> _Texte d'étude_:
Une page folle Teinosuke Kinugasa / 1926

Un vieux marin s’est fait engager dans un hôpital psychiatrique afin de faire évader sa femme, internée pour avoir noyé leur enfant.

 

Votre serviteur avait ses raisons de ne pas attendre grand-chose d’Une page folle, qu’on présente partout comme la filiale japonaise de l’expressionnisme allemand : voir les élites de chaque pays adopter la dernière mode des courants d’avant-garde (on vit le résultat pour les symphonies urbaines…) n’est pas une perspective follement enthousiasmante.

C’est finalement l’impression inverse qui frappe, celle d’un film qui aurait déjà tout vécu de l’aventure expressionniste : les tâtonnements revendicatifs du courant théorisé, son flirt avec le montage russe, son influence plus diffuse sur le genre classique, son devenir expérimental, sa discrète infusion du cinéma contemporain… Par les pièges qu’il évite, ce film semble avoir retenu toutes les leçons du siècle à venir.

Pour exemple l’asile, qui dans Le Cabinet du Dr. Caligari faisait fonction : il servait de justification au déchaînement plastique, de métaphore à l’Allemagne en déroute… C’est ici au contraire un lieu émotionnellement concerné, investi dès l’ouverture sur un mode très pur d’angoisses nocturnes (ombres, éclairs, désœuvrement) qui lui donne toute sa cohérence : la folie, tapie entre les murs contre la pluie dehors, se vit d’emblée comme un refuge. Cette logique d’évocation, dopée par un montage très libre, empêche que ce récit d’enfermement collectif adopte la froideur facile d’un vertige kafkaïen. Tout dialogue au contraire, sans se complaire dans le chaos : lorsqu’une jeune folle danse telle une furie derrière ses barreaux, la femme de la cellule à côté se tient allongée au sol, immobile et apathique. La démente, par ses gestes, image alors les tempêtes qui tonnent sous le visage de la patiente abattue ; et celle-ci, respirant à peine, dit le vide qui couve sous l’hystérie de sa collègue.

> _Contenu présenté_:
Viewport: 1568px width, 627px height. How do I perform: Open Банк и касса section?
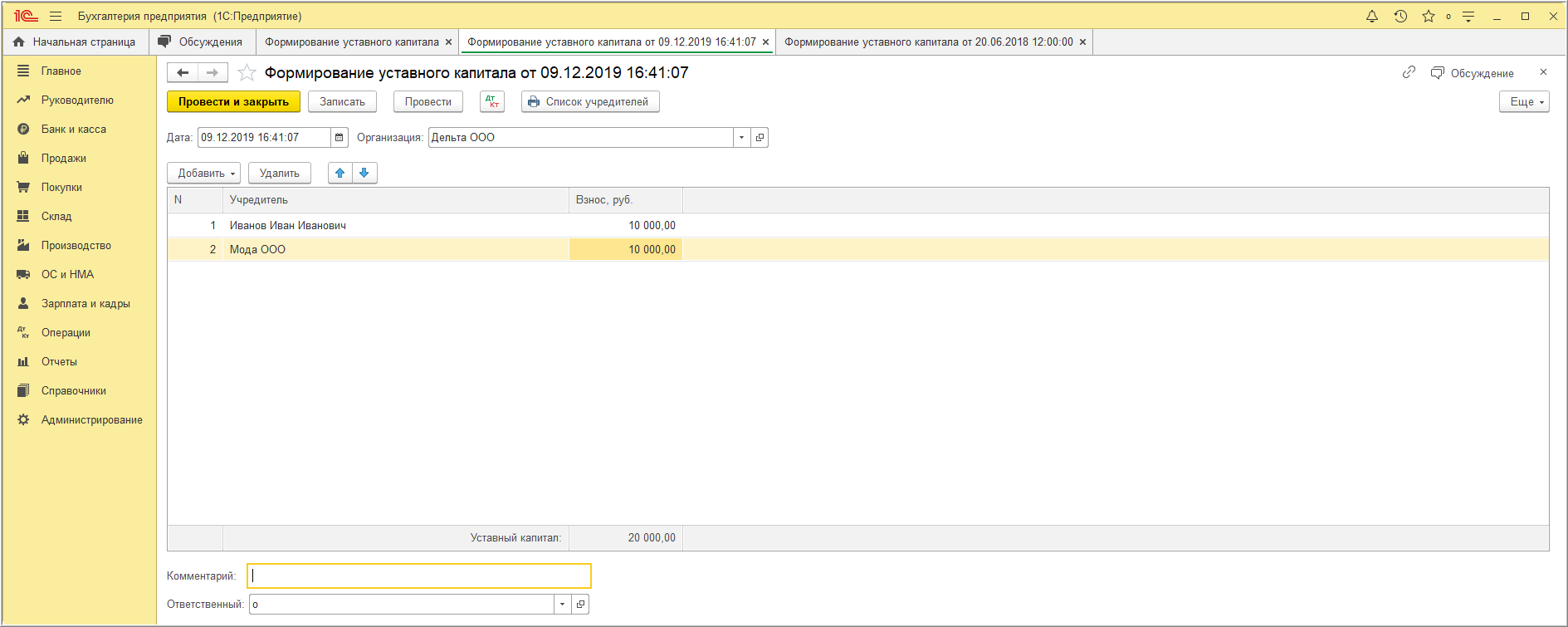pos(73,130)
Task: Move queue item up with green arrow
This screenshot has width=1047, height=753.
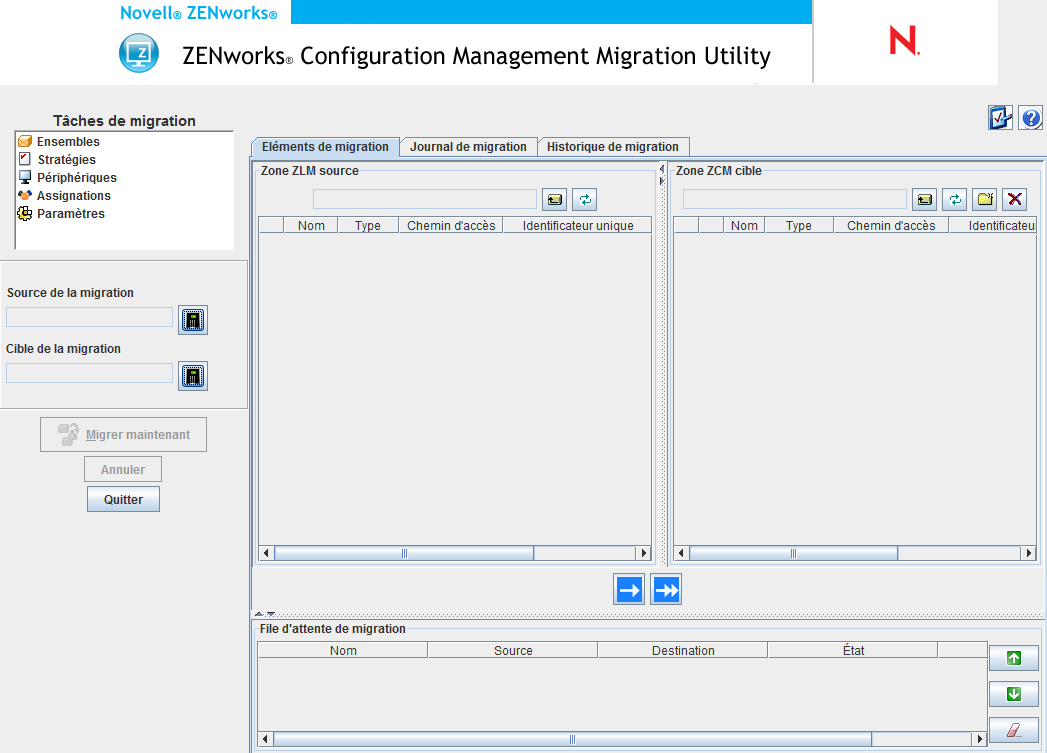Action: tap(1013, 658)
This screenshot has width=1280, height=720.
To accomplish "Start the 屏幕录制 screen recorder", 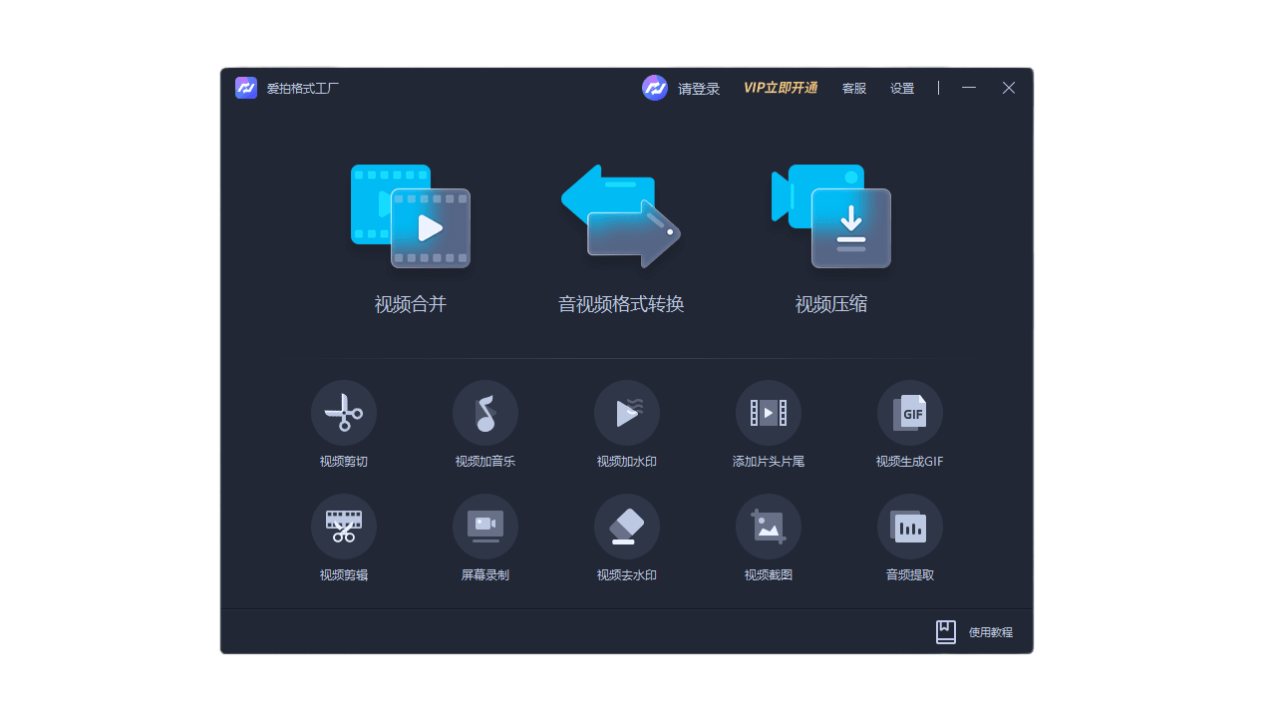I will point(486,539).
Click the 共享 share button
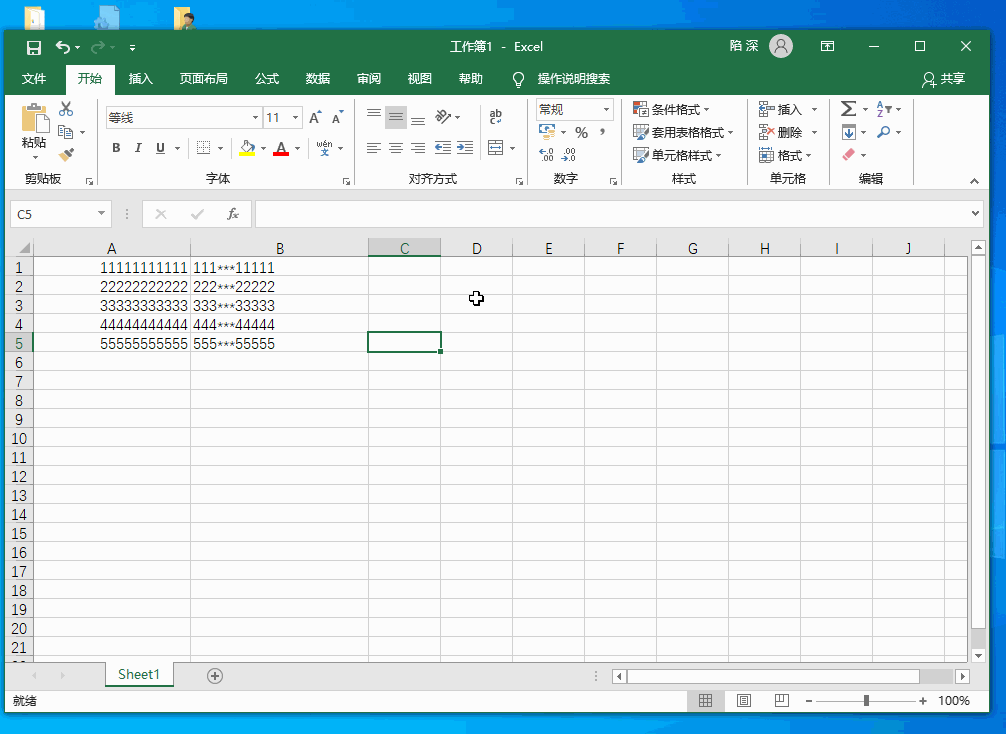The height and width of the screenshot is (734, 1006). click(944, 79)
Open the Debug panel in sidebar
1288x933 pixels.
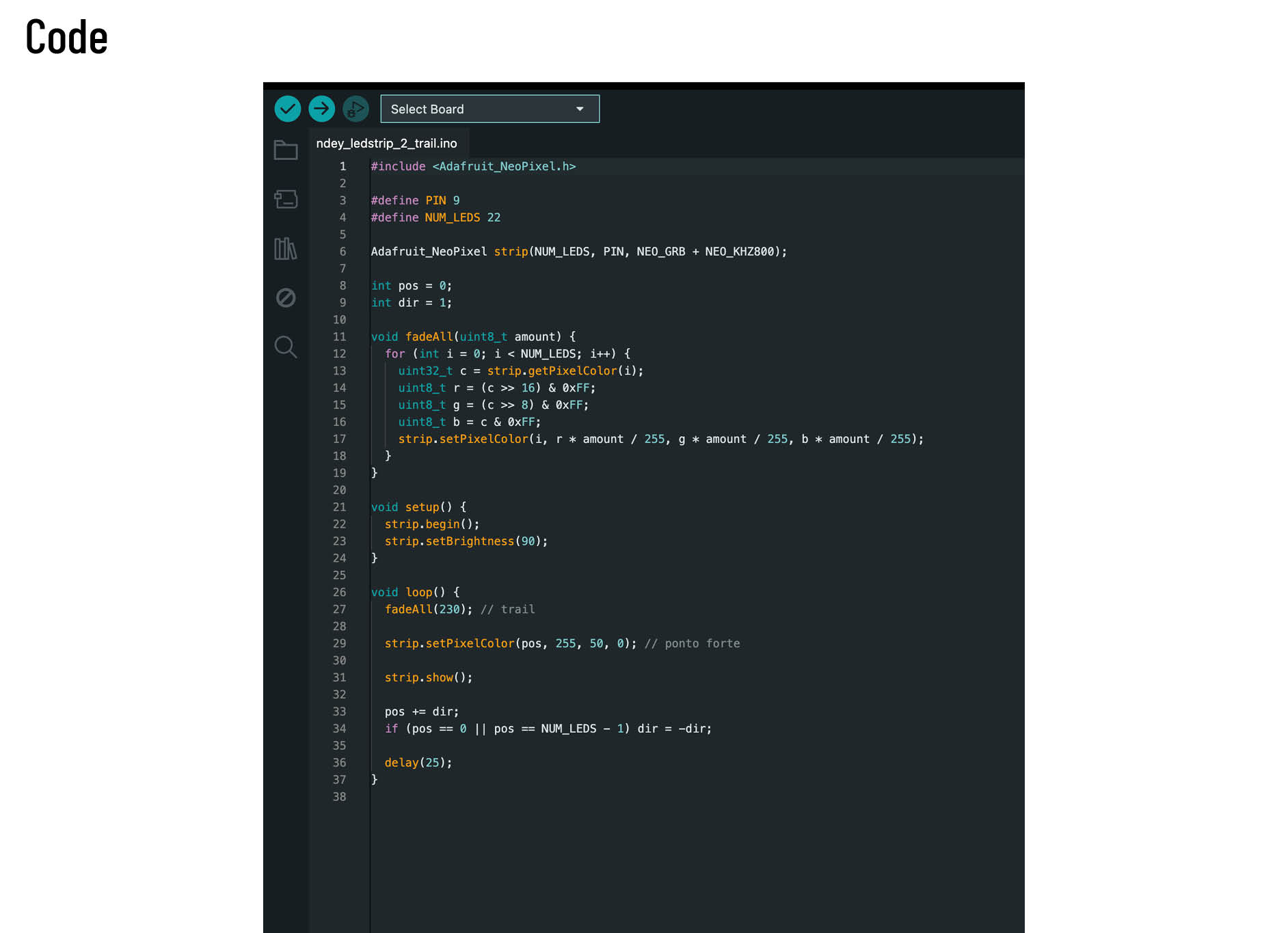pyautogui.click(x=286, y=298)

> _Consigne 1_: D'après la critique d'Une page folle, dans quel but le vieux marin s'est-il fait engager dans un hôpital psychiatrique ?
> _Consigne 2_: Rédigez la suite de la critique consacrée à Une page folle.

> _Réponse 1_: Il s'y est fait engager afin de faire évader sa femme, internée pour avoir noyé leur enfant.

> _Réponse 2_:
On s’étonne de cette aisance narrative, qui touche jusqu’aux nombreux passages plus réalistes (l’expressionnisme de Kinugasa reste somme toute assez parcimonieux). Une page folle est un film sans cartons, mais on n’y ressent pas l’épure grandiose, l’arrondissement du récit au strict essentiel, ou cette odeur de fable qui accompagnaient de pareilles tentatives en occident : passé son pitch limpide, le film est plutôt baladeur et flottant. Peut-être à cause de l’absence du benshi, ou de plusieurs scènes aujourd’hui définitivement perdues, mais pas seulement : si le découpage relève d’un impressionnant savoir-faire classique (aucune difficulté à saisir les échanges, les émotions, les implications de chacun), le film aime à se lover dans une constante ambiguïté d’ensemble (présent ou flash-back ? réalité ou rêve ? sanité ou démence ?), qui n’est d’ailleurs pas sans gêner, parfois, l’implication du spectateur.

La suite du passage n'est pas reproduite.